La Barque de Dante ou Dante et Virgile aux enfers est un des premiers tableaux d'Eugène Delacroix, daté de 1822. Musée du Louvre, Paris, France.
On peut ensuite faire une interprétation allégorique de ce texte, qui peut être vu comme le récit d'un voyage dans les Enfers personnels. Le fleuve peut alors être une allégorie de la vie et du cheminement de chaque homme sur sa destinée. En effet, le texte se caractérise aussi, étrangement, par des petites touches lyriques. Le chanteur se confie à travers son texte. On retrouve des expressions intimes et des émotions profondes comme la mélancolie, la nostalgie et le désir. Aussi, pour comprendre le second sens du texte, il faut faire un effort d'interprétation car il est implicite. L'auteur de ce texte fait un voyage dans ses émotions. Thiefaine se décrit souvent lui-même comme un marginal. Ses thèmes de prédilection se rapportent régulièrement à la folie, aux addictions et à la mort. C'est un homme torturé, longtemps victime de ses propres démons. Ainsi, dans « En remontant le fleuve », le chanteur confie ses sentiments profonds à travers le champ lexical des émotions comme la mélancolie : « la langueur » (vers 3) ; le chagrin : « en nous voyant pleurer » (vers 24), « nos sanglots stupides » (vers 29) ; la fureur : « en colère » (vers 25). Il est à noter que les émotions décrites sont toutes négatives, accentuées par l'allitération en « r » du vers 25, marquant une agressivité notoire. Elles nous renseignent sur l'état d'esprit de l'auteur, sur sa déprime. L'auteur semble être tiraillé par ses émotions : « nos corps épuisés » (vers 12), « l'ultime peur » (vers 22), « nos sanglots stupides, où cruels et lugubres » (vers 29-30). Tous ces sentiments sont négatifs. On a l'impression que l'auteur fait un cauchemar chargé d'émotions profondes et de sentiments intimes.
++++++++++
Reprenez le commentaire sur la chanson « En remontant le fleuve » après sa dernière phrase et poursuivez-le.
++++++++++
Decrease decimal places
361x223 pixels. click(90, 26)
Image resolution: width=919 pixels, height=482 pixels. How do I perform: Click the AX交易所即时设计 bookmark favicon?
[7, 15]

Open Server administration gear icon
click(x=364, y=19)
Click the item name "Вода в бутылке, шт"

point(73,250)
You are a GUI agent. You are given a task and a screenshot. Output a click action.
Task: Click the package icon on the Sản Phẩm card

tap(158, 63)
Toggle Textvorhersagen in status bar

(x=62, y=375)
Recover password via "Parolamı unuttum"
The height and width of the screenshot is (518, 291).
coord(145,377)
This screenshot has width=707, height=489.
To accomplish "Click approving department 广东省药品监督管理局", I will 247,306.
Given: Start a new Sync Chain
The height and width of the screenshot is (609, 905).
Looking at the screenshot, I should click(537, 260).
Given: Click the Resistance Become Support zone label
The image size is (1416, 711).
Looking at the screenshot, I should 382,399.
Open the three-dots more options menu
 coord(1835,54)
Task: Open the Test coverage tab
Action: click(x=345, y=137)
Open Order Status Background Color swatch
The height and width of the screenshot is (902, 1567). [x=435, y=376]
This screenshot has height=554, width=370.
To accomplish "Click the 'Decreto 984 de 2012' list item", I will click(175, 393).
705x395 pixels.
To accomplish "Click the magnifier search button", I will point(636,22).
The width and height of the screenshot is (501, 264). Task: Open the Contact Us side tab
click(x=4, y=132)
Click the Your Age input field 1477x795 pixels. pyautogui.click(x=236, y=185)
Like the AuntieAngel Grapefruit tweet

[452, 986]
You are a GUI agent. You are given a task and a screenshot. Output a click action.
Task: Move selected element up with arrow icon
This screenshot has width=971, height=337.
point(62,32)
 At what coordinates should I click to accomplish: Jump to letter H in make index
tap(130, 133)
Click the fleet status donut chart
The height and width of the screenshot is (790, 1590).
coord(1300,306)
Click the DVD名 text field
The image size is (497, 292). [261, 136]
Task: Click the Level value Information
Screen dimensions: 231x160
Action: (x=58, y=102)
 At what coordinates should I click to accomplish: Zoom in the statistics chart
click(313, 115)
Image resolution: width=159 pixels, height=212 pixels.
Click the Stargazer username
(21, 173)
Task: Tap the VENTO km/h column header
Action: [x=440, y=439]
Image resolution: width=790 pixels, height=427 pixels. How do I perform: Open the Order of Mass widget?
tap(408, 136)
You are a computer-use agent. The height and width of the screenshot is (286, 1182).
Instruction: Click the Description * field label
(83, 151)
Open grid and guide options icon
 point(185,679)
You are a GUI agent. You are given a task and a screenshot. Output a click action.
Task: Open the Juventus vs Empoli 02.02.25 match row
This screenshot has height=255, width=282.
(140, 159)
++++++++++
*Réponse finale*
Ainsi le texte est ambigu car il peut être interprété de deux manières : le fleuve de la vie, menant à la mort, libératrice, car paisible : « En remontant le fleuve au-delà des rapides / Au-delà des clameurs et des foules insipides (vers 10 et 11) ; « jusqu'au berceau final sous les vanilles en fleurs » (vers 21), ou menant à la mort crainte et redoutée : « Jusqu'à l'extrême arcane jusqu'à l'ultime peur » (vers 22). Thiefaine a peur de la mort, mais paradoxalement a aussi peur de vivre. Ces sentiments contradictoires démontrent la complexité de sa psyché, comme il l'évoque lui-même : « dans la complexité sinistre de nos songes » (vers 33). L'ambivalence de l'auteur vis-à-vis de l'existence l'amène à se questionner. Il voyage sur le fleuve, comme il voyage dans son esprit, en quête de réponses. Le mouvement est suggéré par la cadence du texte, amplifiée par l'anaphore : « En remontant le fleuve au-delà des rapides ». Le poète utilise aussi l'anaphore « jusqu'à », l'accumulation et la gradation dans les vers 21 et 22 pour insister sur les lieux psychiques où ils se rendent : « jusqu'au berceau final », « jusqu'à l'extrême arcane », « jusqu'à l'ultime peur ». C'est une invitation au voyage intérieur. Le but de ce voyage initiatique est d'affronter ses propres démons et de trouver la vérité. Cette entreprise n'est pas propre au chanteur, qui en tant que poète se pose en porte-parole du genre humain et s'exprime en son nom, comme le prouve l'utilisation abondante du pronom personnel « nous » et de l'adjectif possessif « nos ». Ces mots sont intéressants car grâce au déterminant possessif « nos », nous comprenons que le chanteur n'est pas seul, il parle au nom des vivants et des morts. Les morts se confessent : « au-delà des aveux de nos désirs avides » (vers 20), ils disent la vérité, font une confidence et parlent au présent : « ressemblent » (vers 13), « nous conduisons » (vers 16). L'action se passe, nous avons l'impression d'être avec eux. Le texte est sombre, la peur domine, tous les démons sont en nous : « manipulent les rostres de notre inconscient » (vers 26). Le texte prouve que descendre aux Enfers permet de se découvrir et de se rencontrer. En effet, les monstres sont à l'intérieur de nous, de « notre inconscient », dans notre réservoir de pulsions, de désirs secrets qui sont enfouis au plus profond de nous.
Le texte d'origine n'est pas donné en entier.